Mire que he bailado con Cándido Fabré y su Banda en carnavales y festividades, mas este Primero de Mayo, tras el conciertazo que dio en los alrededores de la Plaza de la Revolución Antonio Maceo, sentí que le debía estas líneas.
Que es un músico espectacular no es noticia, que es un tremendo improvisador -el mejor de Cuba- tampoco; que tiene acostumbrado a los santiagueros a guarachear hasta que salga el sol, mérito que solo el hijo de Sixta ostenta, no es novedad; pero hoy no son esas cualidades las que me cautivaron: fue el patriotismo que a flor de piel irradia, es su fidelidad sin límites a Fidel y a la Revolución.
Esta vez la aurora no fue su confidente, sino el astro rey que reafirmó con creces que estaba en la tierra caliente. Dijo sentirse orgulloso de haber sido convocado a participar de esta celebración, porque tenemos un lugar especial y "Cuando Santiago llama, Fabré responde".
Fue un mar de sombrillas, paraguas, cartones, gorras, pamelas, pañuelos para mitigar el calor abrasador del sol, mientras otro calor, el humano, se hacía más fuerte. Coreaban los niños, jóvenes y hasta los abuelitos, cómo no hacerlo antes las emblemáticas canciones que tocara junto a la Original de Manzanillo y que son un himno en cada presentación, pero la gente también aclamó sus últimos temas y conoció de los nuevos estribillos que de seguro serán exitazos.
Este hombre es especial –me dije- no sale a escena para hace un reality show ni para alardear de sus dotes musicales, sale a puro corazón a expresar lo que siente con su música y también con sus palabras, con sus sabias palabras.
Le escuché hablar de su natal San Luis, de que nada ni nadie en las mismas entrañas del enemigo doblegaron sus principios; exhortó a los santiagueros a “batallar duro pa’ echar pa’ lante este país, a cuidar y apoyar en todo momento a nuestro primer secretario del Partido Lázaro Expósito y a la presidenta del Gobierno Beatriz Johnson, pues es un privilegio tener en la dirección de la provincia a dos personas tan sacrificadas, tan trabajadoras”.
Fue emocionante en medio de la euforia por bailar con Fabré, escuchar a este sanluisero reyoyo decir "Los cubanos somos afortunados por haber tenido a un Martí, universal, inmenso; por haber tenido a Maceo, ejemplo de bravura, hijo de esta heroica tierra; y por haber tenido al hombre más grande que dio la humanidad, Fidel, ese Fidel que está aquí, que es mi padre protector y el de todos los cubanos, porque él no ha muerto ni morirá jamás".
Entonces ondearon banderas, la foto del Líder de la Revolución se alzó por doquier y el pueblo emocionado coreó la canción que una vez Cándido le compusiera al Comandante cuando se encontraba enfermo: “Yo también lloré, yo también sufrí, yo me arrodillé, yo recé por ti…”
En verdad entre Fabré y los santiagueros hay una complicidad inusual.

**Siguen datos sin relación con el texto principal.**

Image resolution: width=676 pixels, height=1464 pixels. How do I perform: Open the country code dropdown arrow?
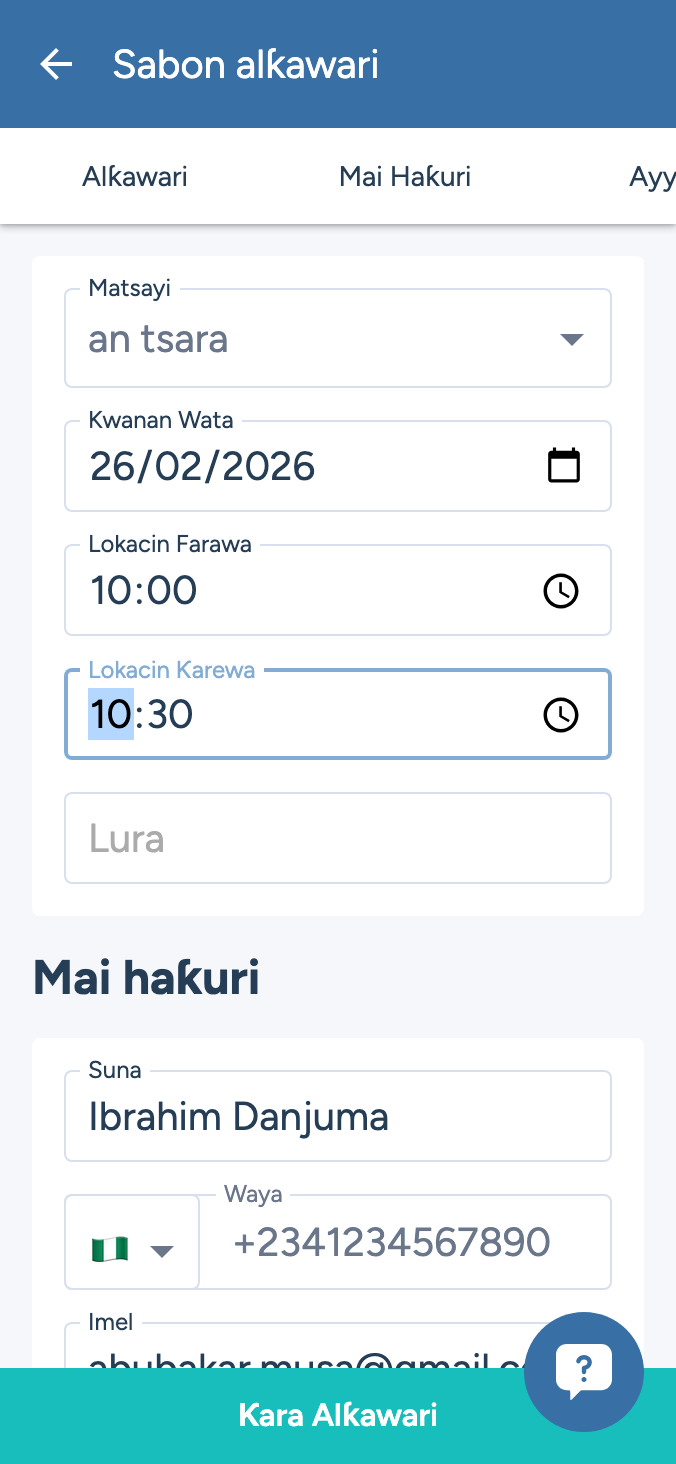(x=162, y=1251)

Poco común en el mundo de la música popular bailable en el que no siempre se les escucha a los cantantes defender con tanta vehemencia su suelo patrio, sus ideales, sus principios.
Fabré es patriota de pura cepa, ha sabido atemperar su música a cada contexto histórico que nos ha tocado vivir, lo mismo nos revela al personaje de una telenovela y pregunta ‘quién es Viriato…y Si te coge Nazaret’; que te convida a un despojo y te dice ‘recógela, tírala, pa’ que se vaya lo malo’, y en momentos críticos del período especial le cantó a los apagones y dejó claro que le gustaba ver la Mesa Redonda.
Tras el paso del huracán Sandy por Santiago no necesitó de invitación para venir a apoyarnos y su prosa convidó a recuperarnos del golpe trabajando y afirmó ‘te vamos a levantar Santiago, te vamos a levantar, con el esfuerzo de todos, te vamos a levantar’ y así pasó.
Fabré ahora vino a cantarle a los trabajadores santiagueros que protagonizaron un masivo y colorido desfile, pero como tantas otras veces vino a dejar su mensaje de amor a esta tierra que le vio nacer y de la que se siente orgulloso, vino también a patentizar que es Fidelista y que por su país está dispuesto a darlo todo, por eso su concierto este 1 de Mayo no podía cerrar de otra manera: ‘Se avecinan tiempos difíciles, pero Cuba sabe que en Santiago tiene un pueblo heroico. Aquí no se rinde nadie c….., viva Fidel, viva Raúl, viva la Revolución’.